Pill shaming—whether the stigma is rooted externally or internally—is considered “one of the strongest deterrents for people wishing to continue medical treatment for mental health disorders,” Healthline’s Kimberly Holland reported in 2018.
Kim Meehan, a psychiatric nurse practitioner, told Teen Vogue that many of her clients feel starting medication is a “last resort.” When they opt in, they feel like they’ve failed. Many said they were told constantly to just “suck it up” or felt invalidated. Others were under the impression that “taking a medication is just a Band-Aid, but does not treat the cause.”
Add pill shaming to generations of immigrants with untreated illnesses, to various cultural stigmas, a legitimate mistrust of Western medicine and unrealistic pressures to be the model minority and you’ve only touched on the many factors that often keep immigrant communities from considering medication.
Despite being a doctor herself, Ilene, too, has had to overcome internalized barriers before she could embrace ongoing medication to help treat her chronic depression.
Just a few research highlights on medication stigma and use among immigrants with mental illnesses:
In this study population of 965 patients in the Netherlands, of which half consulted their doctor for issues unrelated to mental illness but were ultimately diagnosed with depression, anxiety, panic, or obsessive-compulsive disorder, non-Western immigrants were almost five times as likely to decline a doctor’s prescription for treatment compared to the general population.
It’s been established that once Asian Americans have a diagnosed mental disorder, “it tends to be very persistent, and they are less likely to seek treatment for psychological problems than European Americans.” In addition, one 2008 study found that Asian Americans with a “past-year depressive disorder” were significantly less likely to access any depression treatment compared to non-Latino Whites.
In Vietnam, which has one of the highest rates of drug nonadherence in the world, researchers found that many communities tend to emphasize physical symptoms over psychic distress. “They recognize their emotional distress, even if they do not readily present it as a symptom to doctors,” authors wrote. “Thus, patients medicalize their suffering but tend not to psychologize it (Tran, 2016). For them, the emotional distress is certainly related to symptoms such as insomnia or headaches but is not to be treated medically.”
According to this 2008 research, poor adherence to major depression treatment tends to be more frequent among Latinx patients compared to the general U.S. population. In the study, participants reported that they believed antidepressant medication was only meant for “severe” cases. It was also commonly feared as a potential gateway for drug addiction—a common misconception with separate connotations related to negative perceptions about Latinx culture.

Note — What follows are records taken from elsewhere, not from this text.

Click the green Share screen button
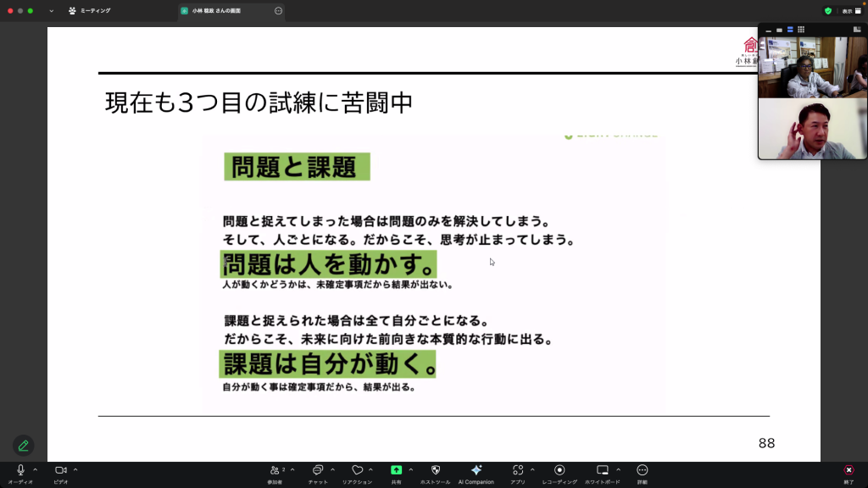Image resolution: width=868 pixels, height=488 pixels. point(396,470)
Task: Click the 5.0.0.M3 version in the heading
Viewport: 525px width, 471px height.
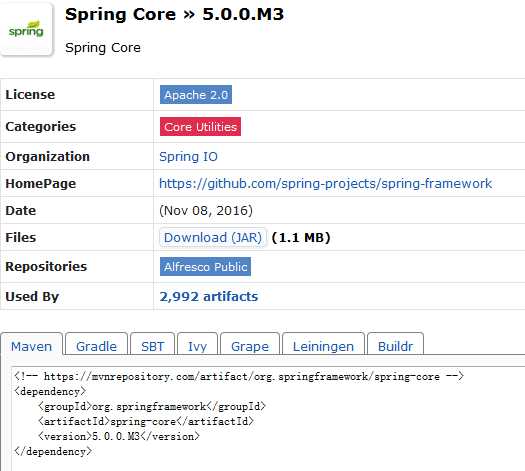Action: tap(243, 14)
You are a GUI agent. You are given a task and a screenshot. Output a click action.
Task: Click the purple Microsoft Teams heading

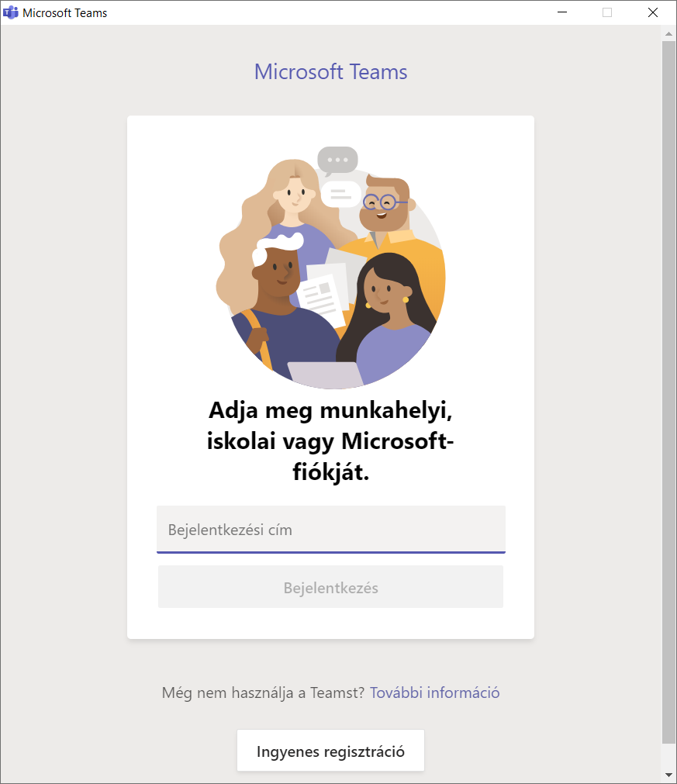tap(330, 71)
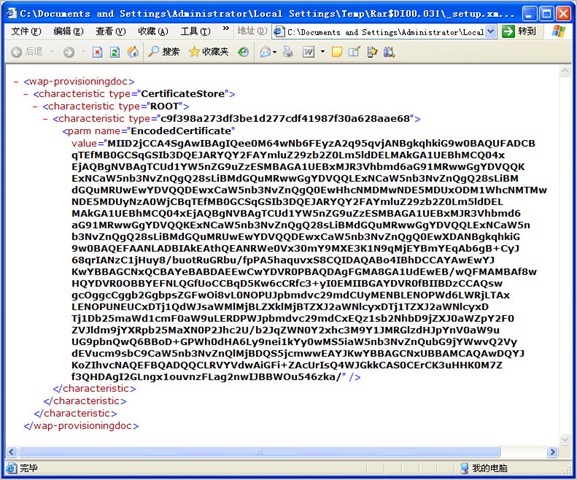Image resolution: width=577 pixels, height=480 pixels.
Task: Open the address bar dropdown arrow
Action: pyautogui.click(x=490, y=32)
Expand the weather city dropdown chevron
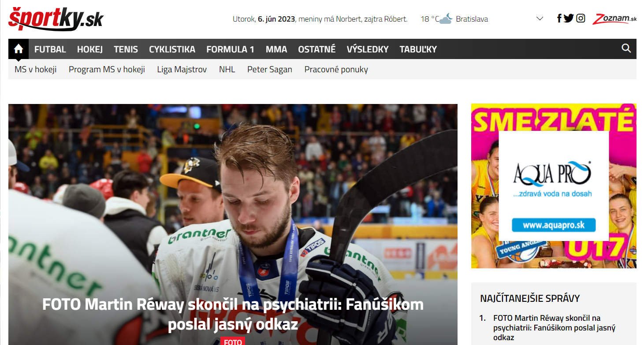This screenshot has height=345, width=644. (x=540, y=19)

What one participant said:
“Muchas de las personas piensan por el hecho de estar tomando medicamentos antidepresivos es como las personas que toman cocaína y todas esas cosas, que van a estar así.”(Many people think that because they are taking antidepressant medications, it's like people who are using cocaine and all those other things, that they're going to be like that.)

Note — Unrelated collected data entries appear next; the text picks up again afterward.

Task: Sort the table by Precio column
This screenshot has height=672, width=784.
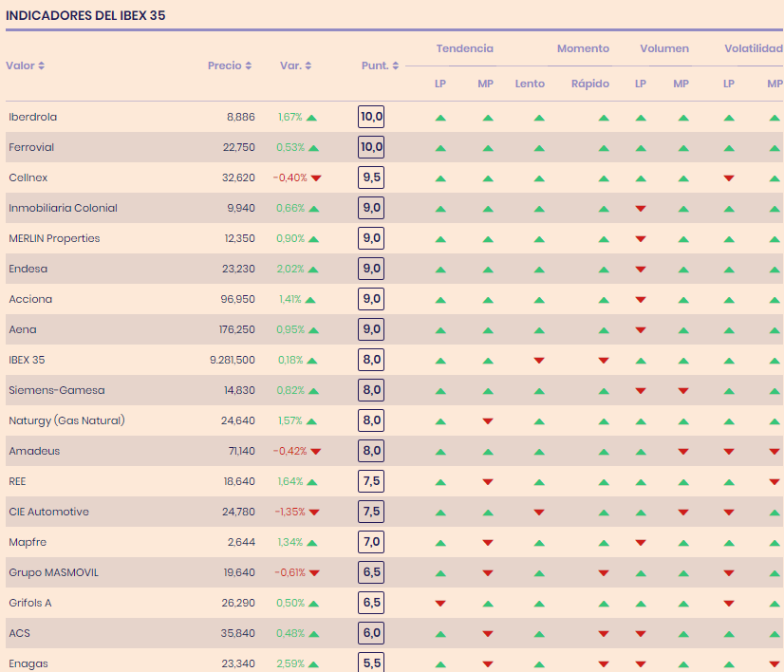Action: (230, 65)
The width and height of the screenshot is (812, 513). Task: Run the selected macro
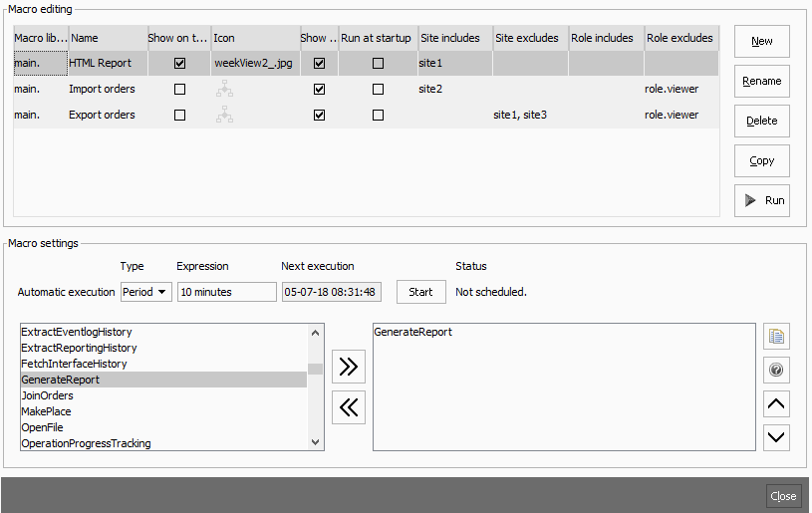(761, 200)
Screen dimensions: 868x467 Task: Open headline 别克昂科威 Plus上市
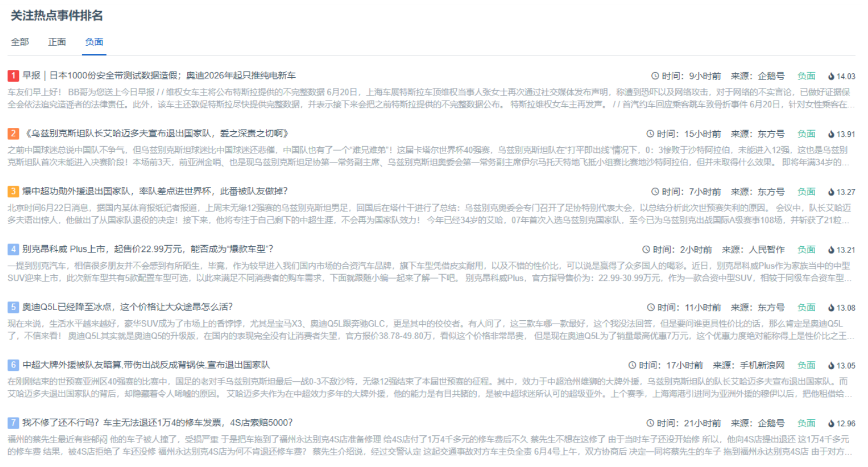pyautogui.click(x=148, y=249)
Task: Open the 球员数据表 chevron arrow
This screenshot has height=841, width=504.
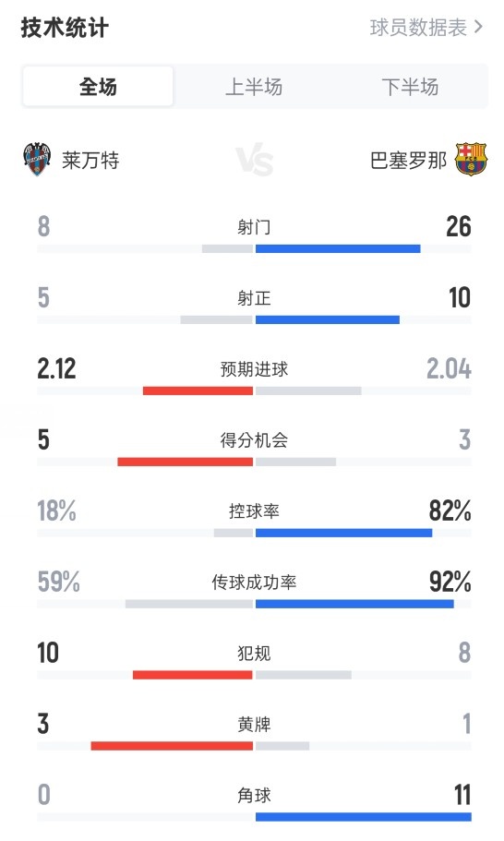Action: coord(479,27)
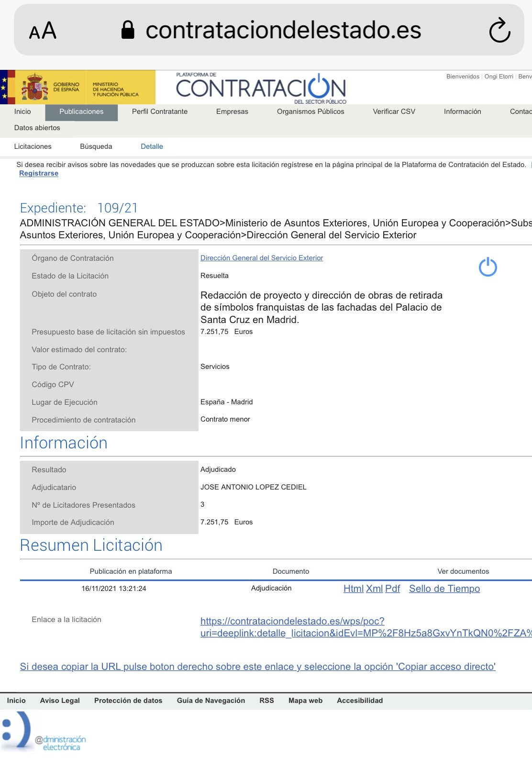Open the Pdf version of Adjudicación
The width and height of the screenshot is (532, 768).
[392, 589]
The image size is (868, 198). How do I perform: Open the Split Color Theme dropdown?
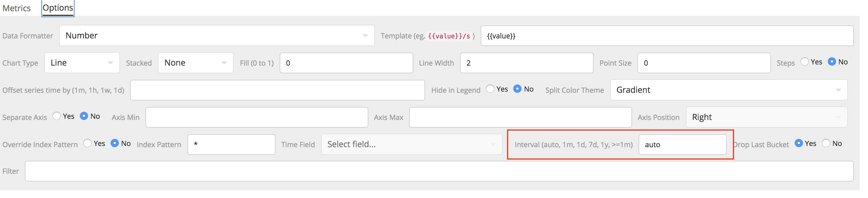728,90
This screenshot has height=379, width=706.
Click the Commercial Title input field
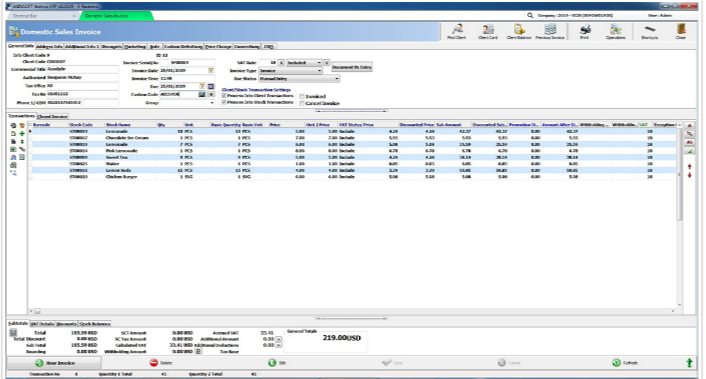pos(82,69)
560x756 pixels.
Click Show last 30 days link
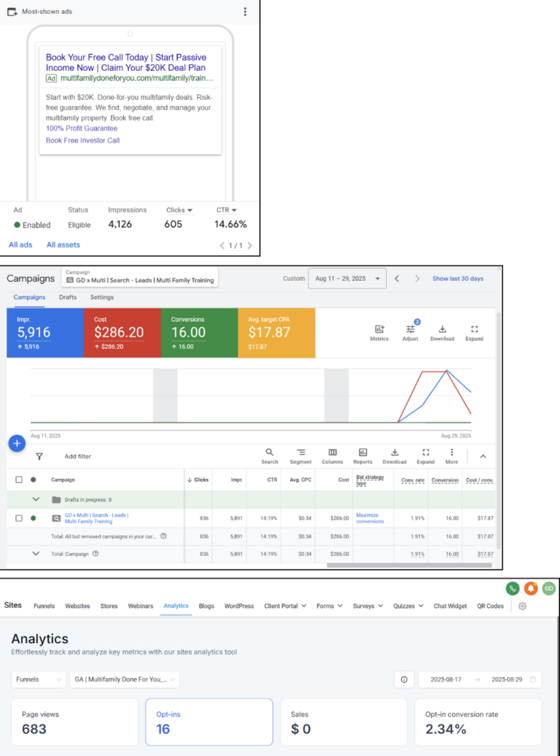(457, 279)
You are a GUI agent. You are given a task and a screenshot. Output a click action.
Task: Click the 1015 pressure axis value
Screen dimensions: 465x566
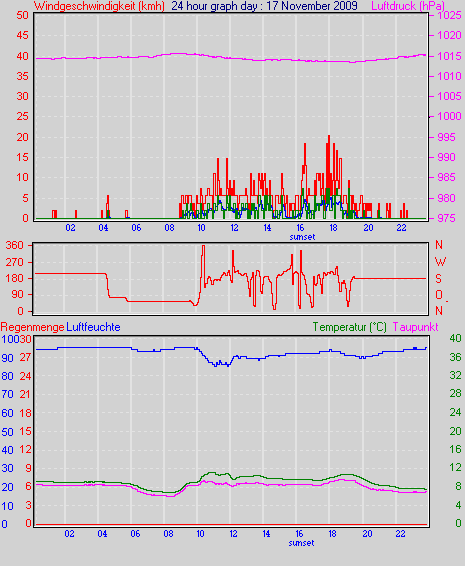449,56
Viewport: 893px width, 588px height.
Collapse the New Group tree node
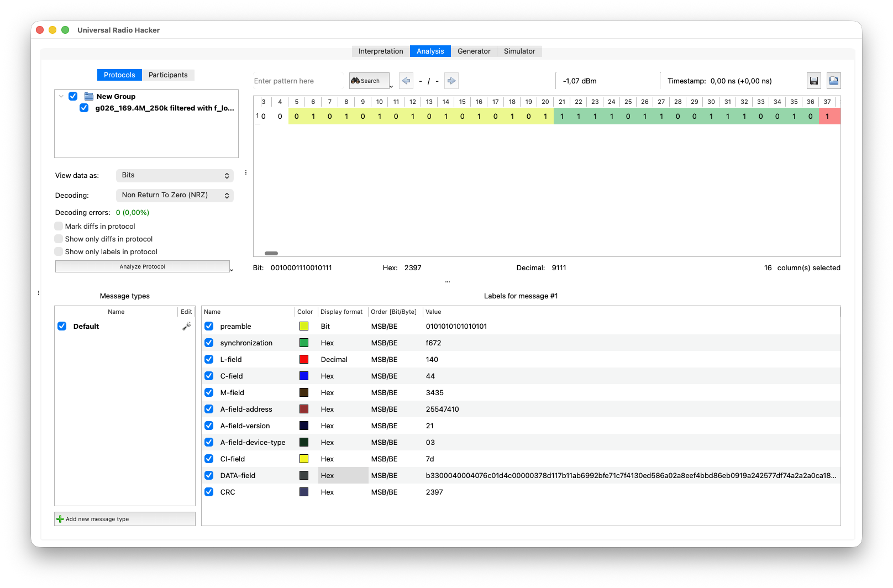point(61,96)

Some Latinx individuals also believe that taking medications categorizes people as floja (weak), inutil (useless) or chiquitita (small) — characteristics that “violate this fundamental lived value of being a hard-working person who struggles to overcome problems.”

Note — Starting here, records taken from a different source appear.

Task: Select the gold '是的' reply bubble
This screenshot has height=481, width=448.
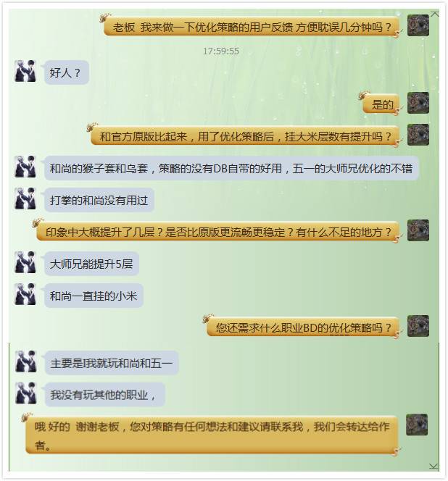Action: 382,104
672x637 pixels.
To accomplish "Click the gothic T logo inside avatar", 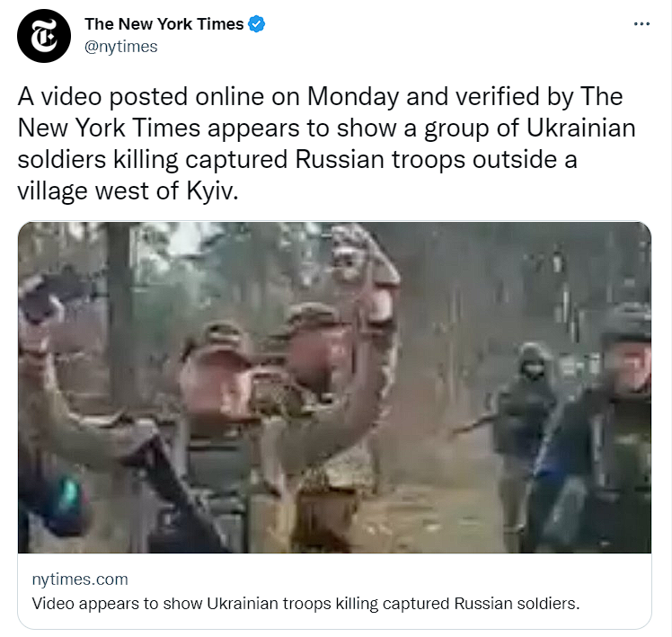I will pyautogui.click(x=44, y=36).
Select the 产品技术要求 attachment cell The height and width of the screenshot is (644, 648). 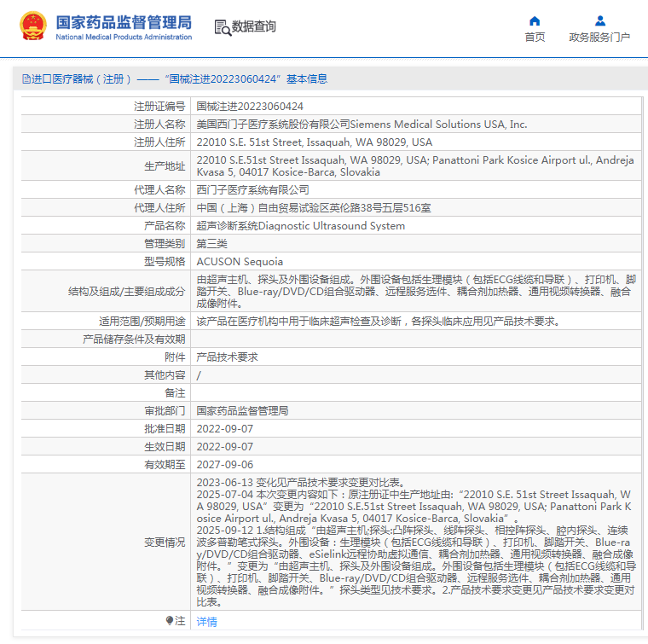[x=227, y=357]
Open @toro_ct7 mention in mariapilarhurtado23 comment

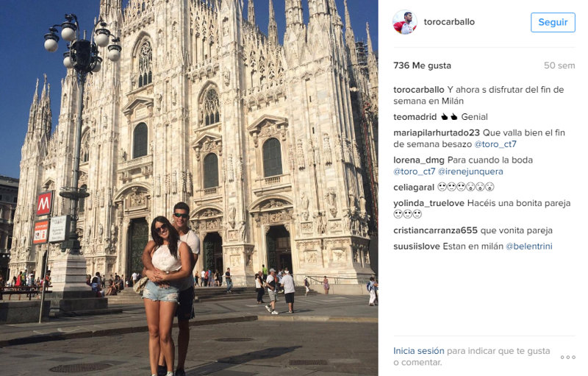point(495,144)
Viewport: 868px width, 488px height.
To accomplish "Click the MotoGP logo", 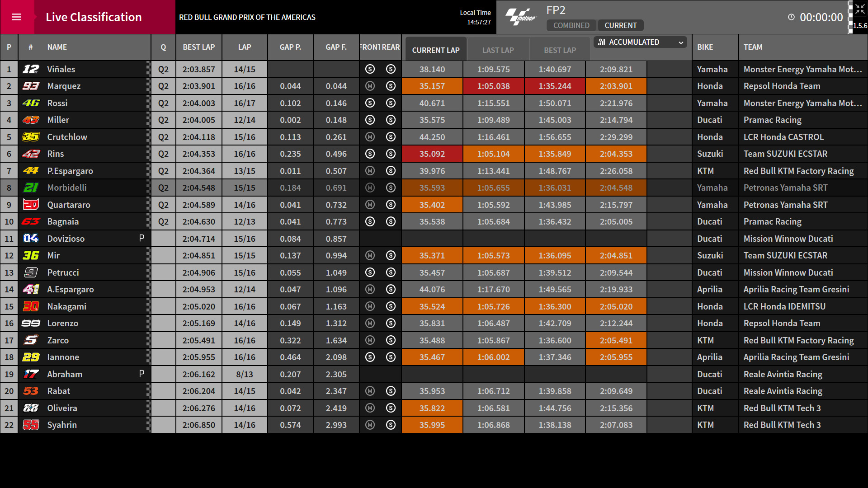I will pyautogui.click(x=520, y=17).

Among Iraqi immigrants living in Michigan, about 37% in this 2016 study did not adhere to their antidepressant treatment. Researchers noted that those who did not stick to the medication were more likely to be in poorer health compared to the previous year.
A study based in Sweden found that immigrants born in the Middle East and other countries outside Europe had lower primary medical adherence to antidepressants. Authors suggested a few possible explanations: cultural stigma, language barriers or low trust in Swedish health care.
African Americans (both immigrant and native) are also likely to mistrust a health care system with a history of longstanding inequalities—especially when it comes to potentially being “experimented with” via medication.
Before I tell you about my own experience with antidepressants, I want to offer a disclaimer: There is absolutely no “one size fits all” treatment plan when it comes to depression. Research shows depression is caused by a combination of multiple factors (genetic, environmental, psychological etc.) If you keep in mind that no two brains, bodies or life experiences are exactly alike, it shouldn’t come as much of a surprise that our experiences with medication vary, too. But if antidepressants are part of your recommended treatment plan, please don’t let stigma or fear keep you from potentially life-altering care.
I’ve been on fluoxetine (or Prozac) for a few years now. The first time my parents suggested I get on the medication, I was recovering from ongoing suicidal ideation. In a way, my family and I were desperate for a cure-all to the boulder-like weights glued to my shoulders. At that point, I didn’t have room for pill shaming or fear. I just needed to be able to fall asleep without secretly hoping I wouldn’t wake up.
I need to make a point here to say that I should have been on antidepressants for much of my life. For as long as I can remember, I’ve been uncomfortably emotional and uneasy about, well, everything. And even when I was a kid, I had trouble imagining myself growing older. I might put up a front if we don’t know each other too well—and, honestly, even if we’re best friends. I’ve never been good at seeking help, despite being head over heels in love with and trusting of the people I choose to let into my life. There’s a lot behind the why, but for now, all I really want to say is I should’ve opted for medication long ago. It should not have been any kind of “last resort.”
Anyway…
Unlike Ilene, my folks (also physicians) seemed much more comfortable scribbling down the name of an antidepressant than they were when my brother and I mentioned psychotherapy. It’s as if they either inherently believed or wanted to believe my pain could be “solved” using a mathematical equation; find the perfect little dosage and all is well. A quick fix. Or at the very least, a guaranteed fix.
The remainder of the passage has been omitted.